== Exercise brief ==
From the line containing "Image resolution: width=1456" to the last line of the records below, transcribe everything exactly, pictures excluded.

━━━ Data excerpts

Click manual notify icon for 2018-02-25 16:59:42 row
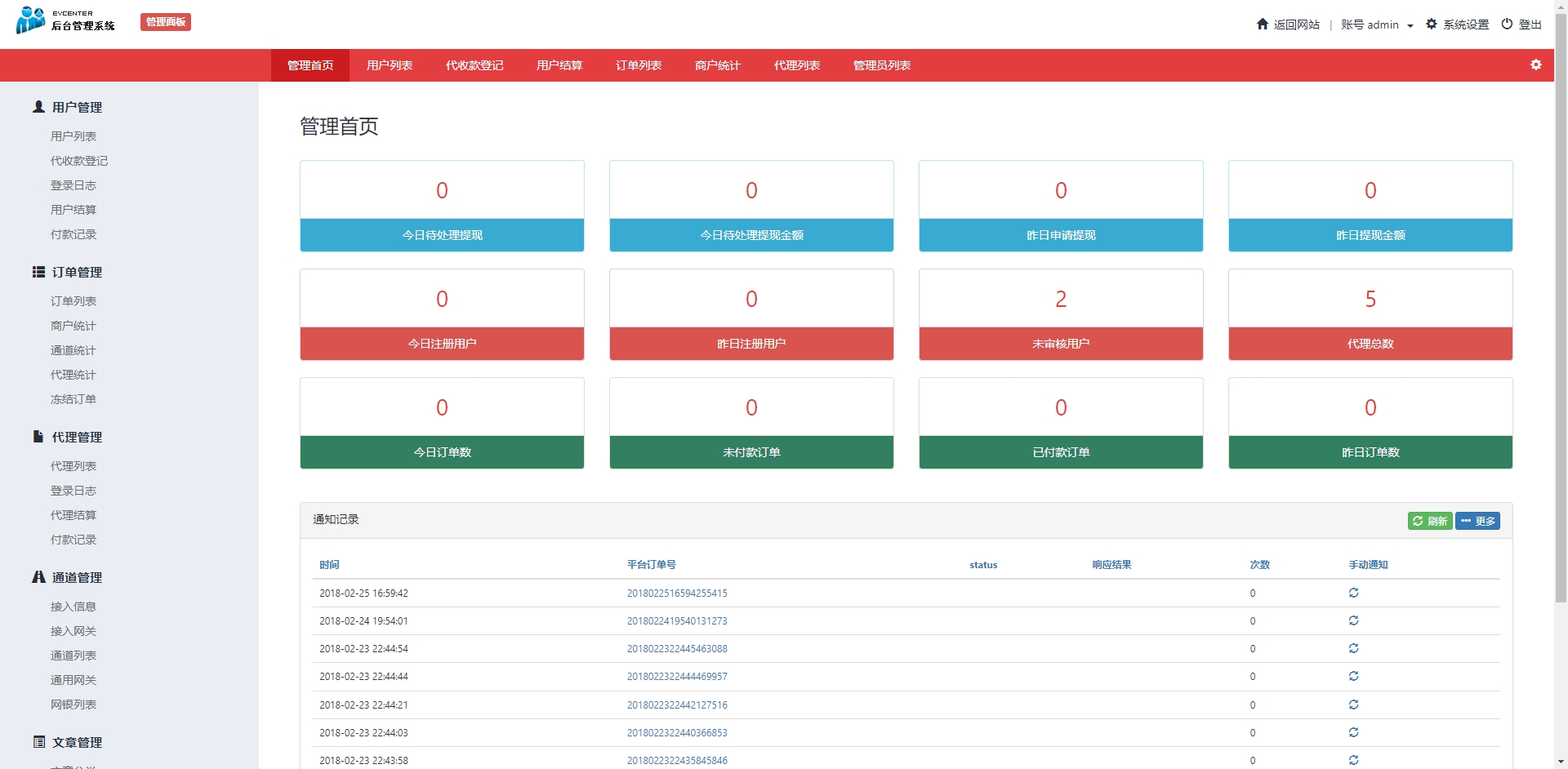The height and width of the screenshot is (769, 1568). point(1353,593)
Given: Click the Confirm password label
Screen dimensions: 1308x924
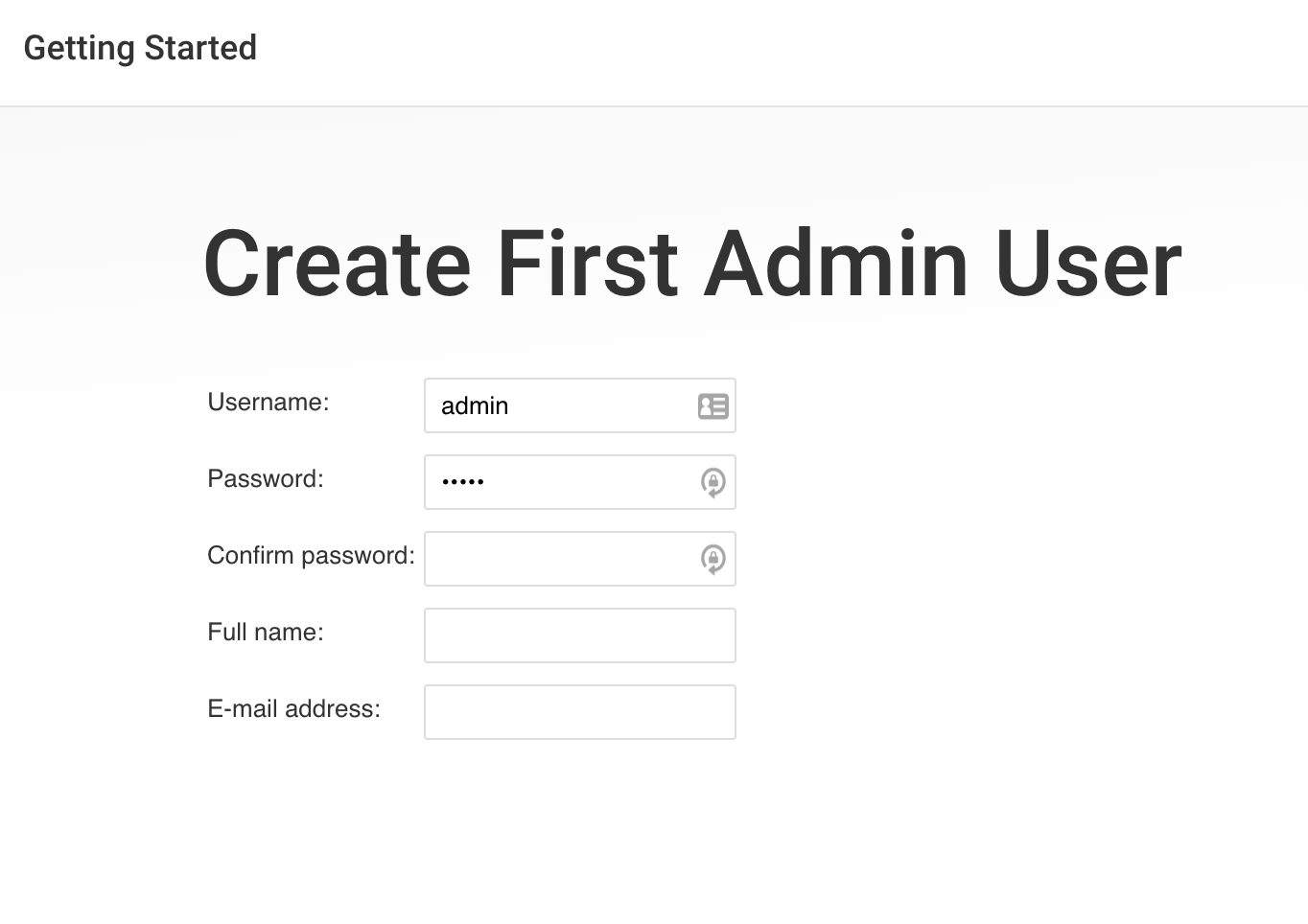Looking at the screenshot, I should pyautogui.click(x=310, y=556).
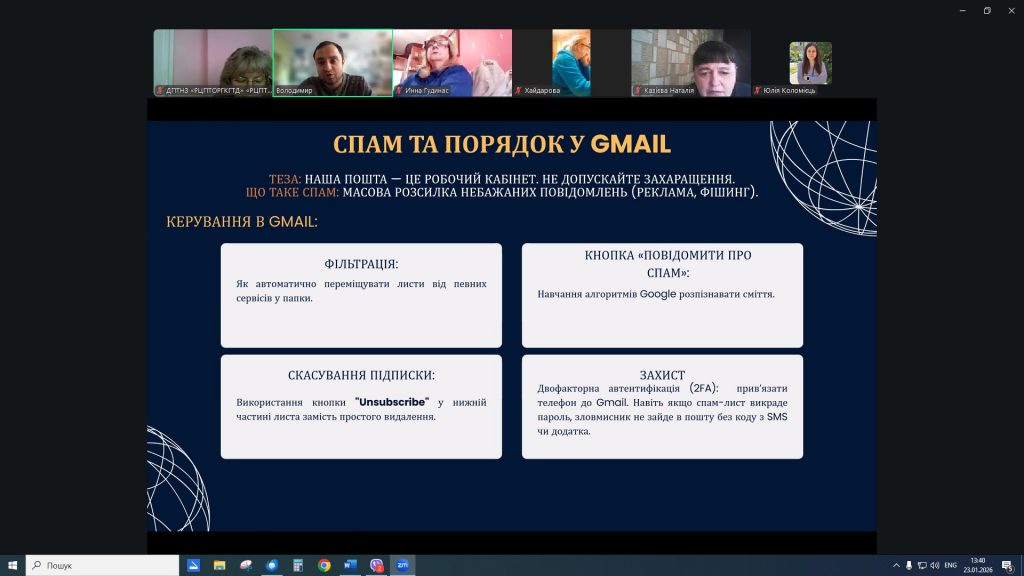This screenshot has width=1024, height=576.
Task: Restore down the Zoom window
Action: 986,10
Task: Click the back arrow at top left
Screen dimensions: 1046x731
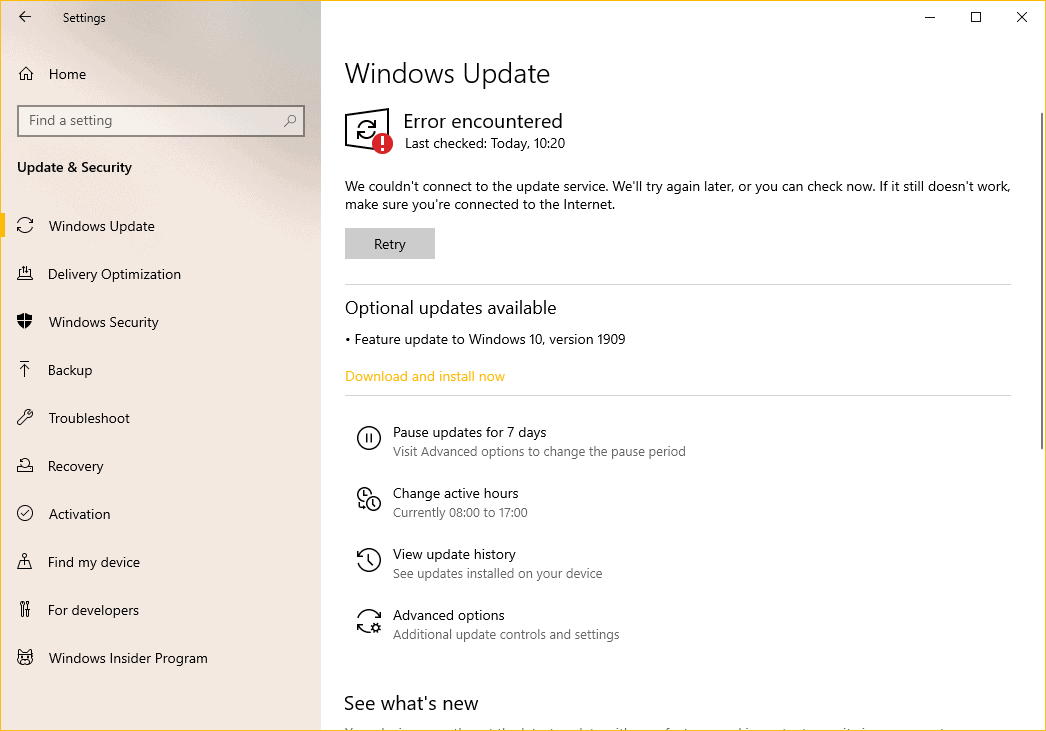Action: coord(24,17)
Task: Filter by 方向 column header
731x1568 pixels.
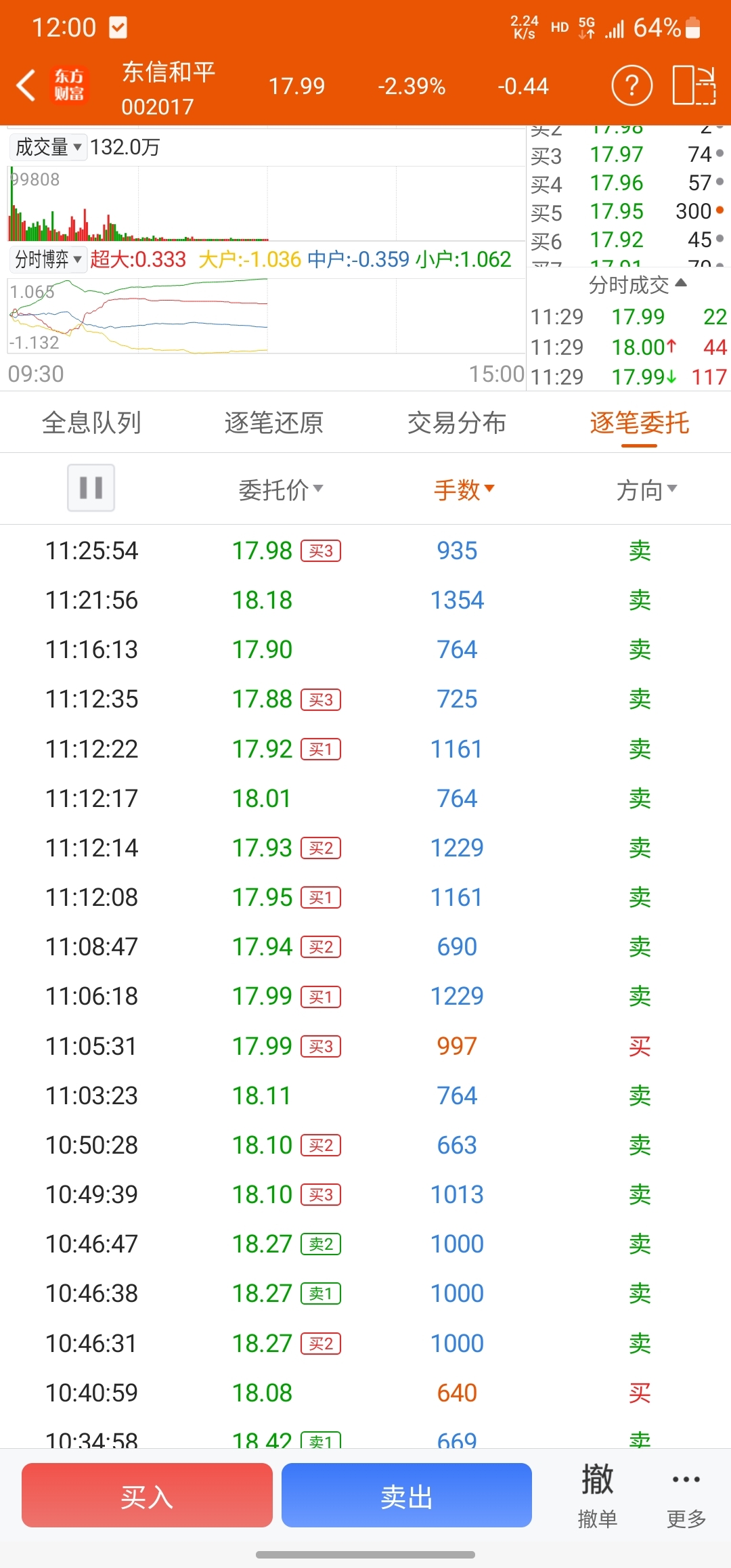Action: click(646, 489)
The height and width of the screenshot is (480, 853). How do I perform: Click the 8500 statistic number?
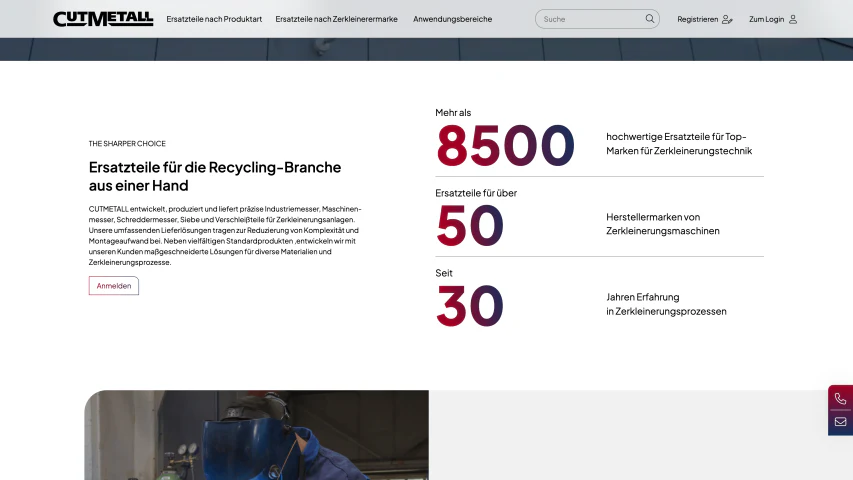505,145
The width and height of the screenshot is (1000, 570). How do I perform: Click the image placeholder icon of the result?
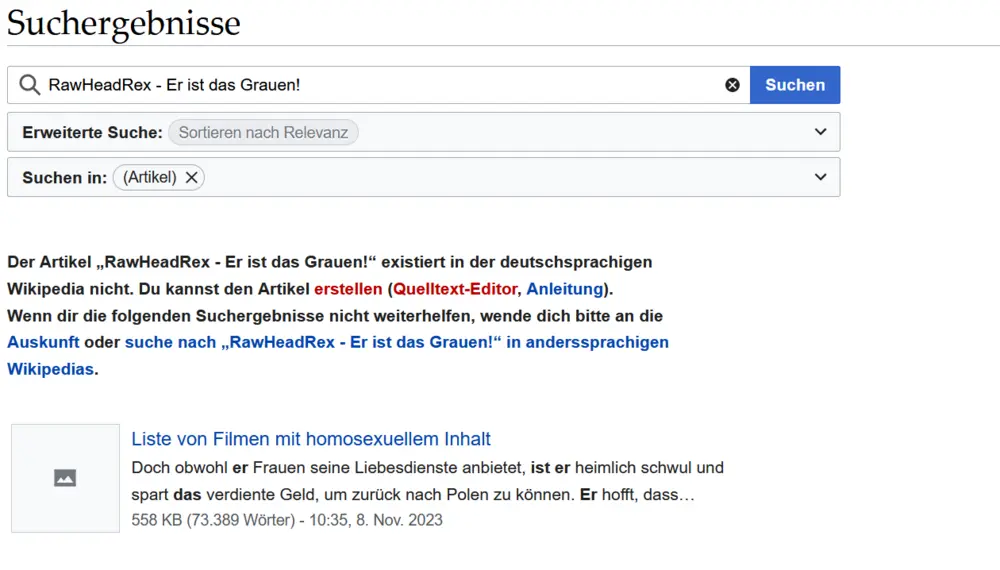[x=65, y=478]
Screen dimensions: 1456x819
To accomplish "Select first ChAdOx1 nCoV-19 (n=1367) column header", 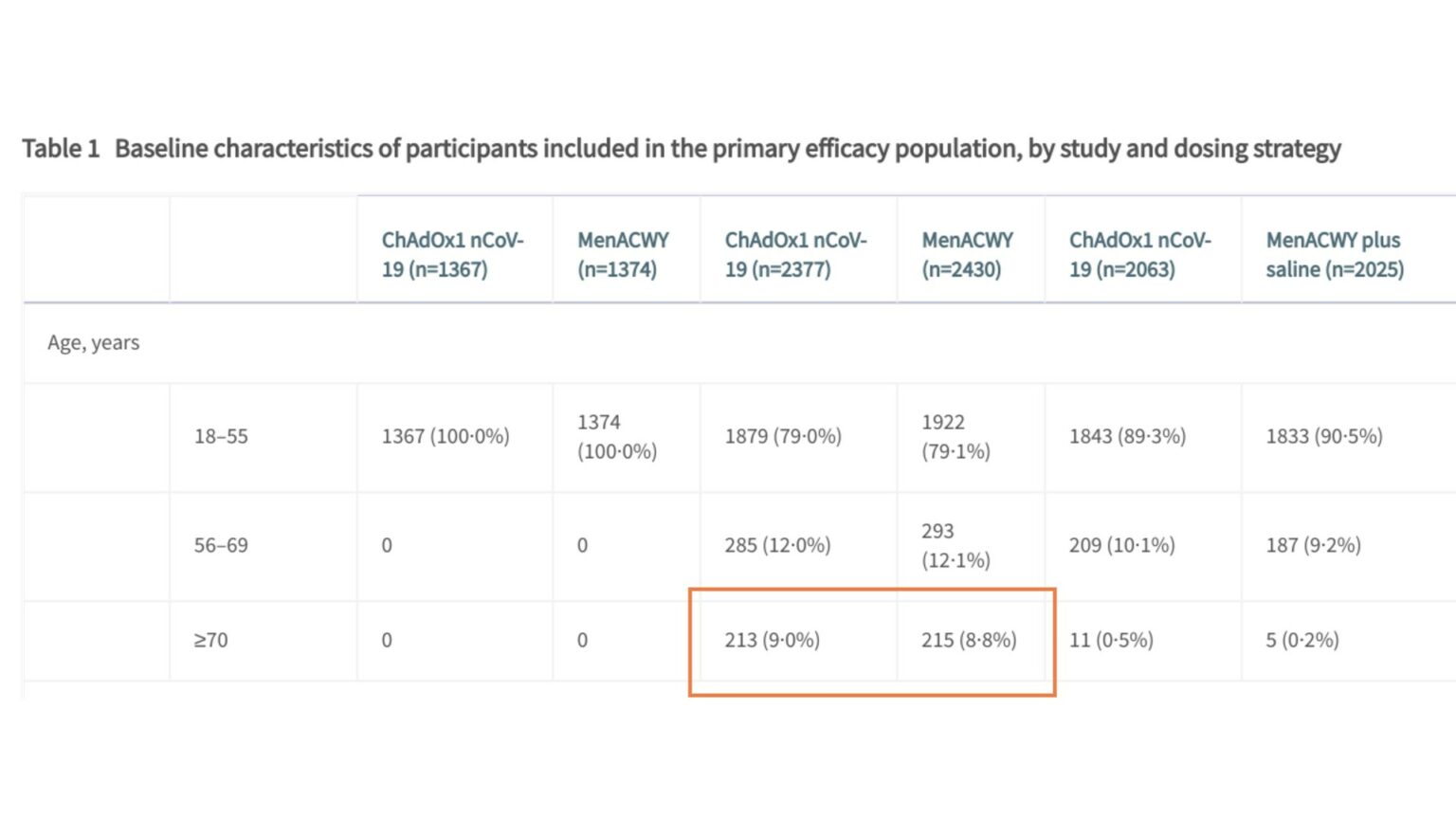I will (x=453, y=254).
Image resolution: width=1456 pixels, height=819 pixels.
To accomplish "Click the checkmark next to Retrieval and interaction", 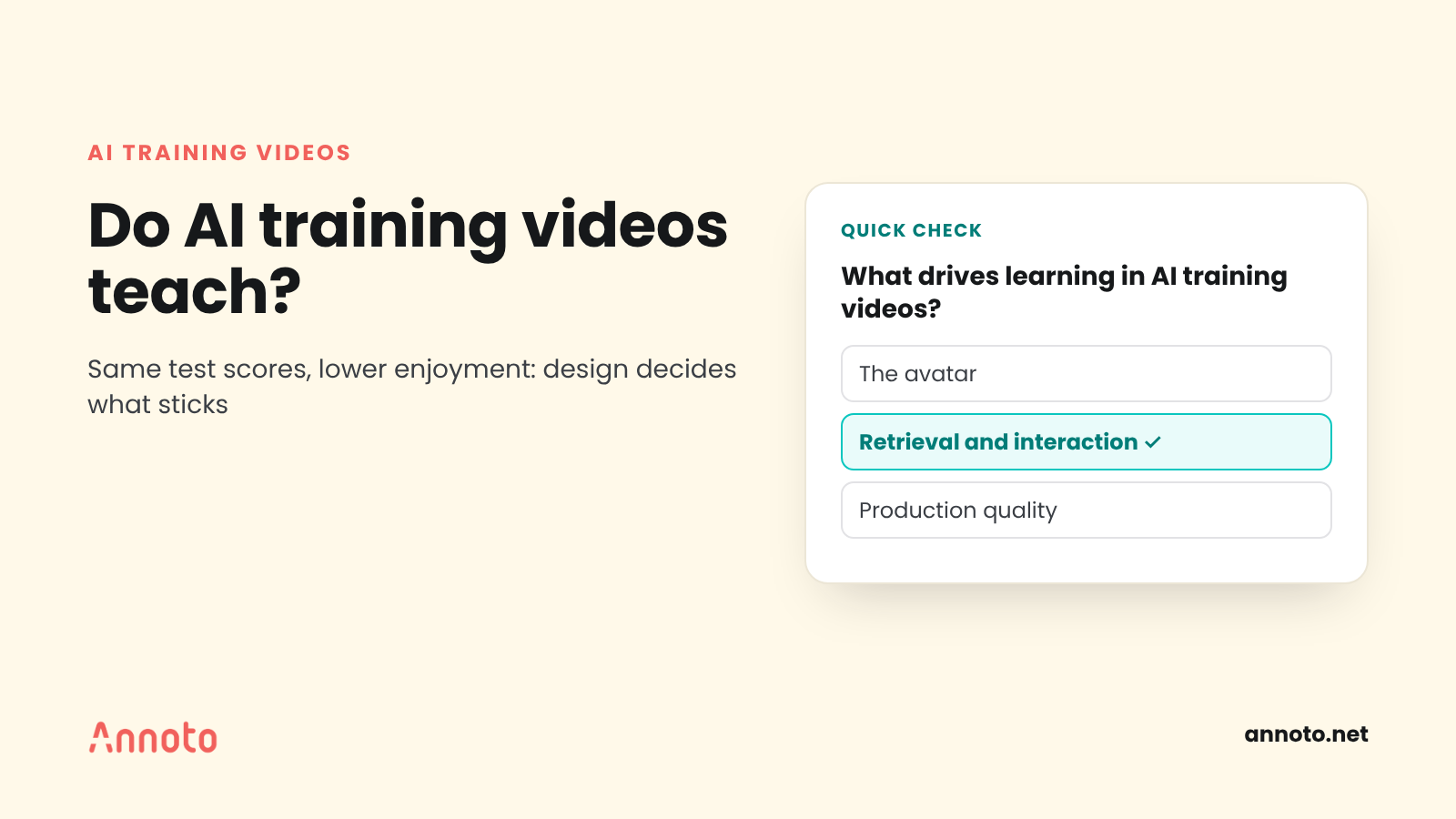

━━━━━━

== Output of the exercise ==
Image resolution: width=1456 pixels, height=819 pixels.
To accomplish "Click the checkmark next to Retrieval and interaction", 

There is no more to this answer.